設計者は、冷却装置が冗長装置の障害などの応力条件下でピーク構成の負荷をサポートできることを示すものを探します。領域構成がこれらの応力条件下で機能する場合は、負荷が低い場合にも機能します。可能なすべてのロードに対応できると期待することは解決できません。荷重と空気の流れの順列数はほぼ無限である。
- ステップ3:CFDモデルを実行します。
モデルとそのアクティブ・コンポーネントおよびパッシブ・コンポーネントが設計条件の良好な表現である場合、シミュレーションのメッシュと計算部分が始まります。粗いメッシュでシミュレーションを開始して近似的なソリューションを実現すると、結果が有用か現実的かを示す簡単な概要が得られます。次に、モデルを調整し、メッシュをより細かい設定に設定して、モデルのより正確な表現を取得できます。
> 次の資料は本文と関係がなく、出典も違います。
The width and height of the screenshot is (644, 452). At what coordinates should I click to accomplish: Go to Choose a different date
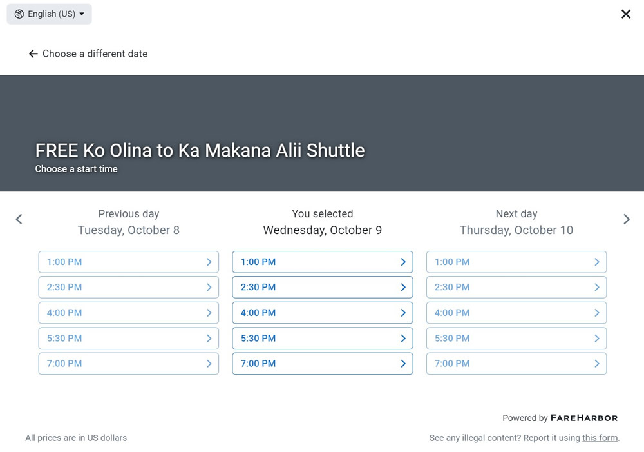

反復的な設計プロセスの一環としてCFDモデリングを使用し、シミュレーション結果に基づいて設計調整を行い、必要な熱性能が得られるまでモデルを継続的に調整します。CFDモデリングを使用して、さまざまなラックレイアウトが通気パターンに与える影響をシミュレートし、特定の構成が高密度ラック付近の再循環ゾーンやホットスポットにどのような影響を与えるかを明らかにできます。その後、データセンターが均一な温度分布になるまでレイアウトを調整できます。
圧力センサの適切な配置を決定するためにCFDモデリングが使用された実際のケース・スタディを見てみましょう。また、CFDモデリングがデータセンター設計におけるこれらのセンサの戦略的位置づけをどのように導くかを見てみましょう。
データセンター設計におけるホット通路圧力センサの配置
データセンターレイアウトのベストプラクティスは、CRAHユニットがコールド通路に冷気を供給し、ホット通路から熱気を除去できるようにITラックの行を整理することです。各ラックの前面がコールド通路に面し、各ラックの背面がホット通路に面します。その他のベストプラクティスとしては、冷気がITラックをバイパスしてホット通路に入ることができないように封じ込めパネルの保守や、冷気を汚染して温度を上げるような冷気通路への熱気の「再循環」ができないようにすることです。
一般的なベスト・プラクティスの1つは、データホールへの供給空気の流れを制御して、コールド・アイルとホット・アイル間のわずかにプラスの圧力を維持することです。これにより、最小限の量の空気のみがホット通路にバイパスされ、ほとんどまたはまったく空気が冷たい通路に再循環できません。ベスト・プラクティスに従うと、CFDモデリングは必要ありません。ベスト・プラクティスは、動作するシステムを提供するために設計ガイドラインに組み込まれています。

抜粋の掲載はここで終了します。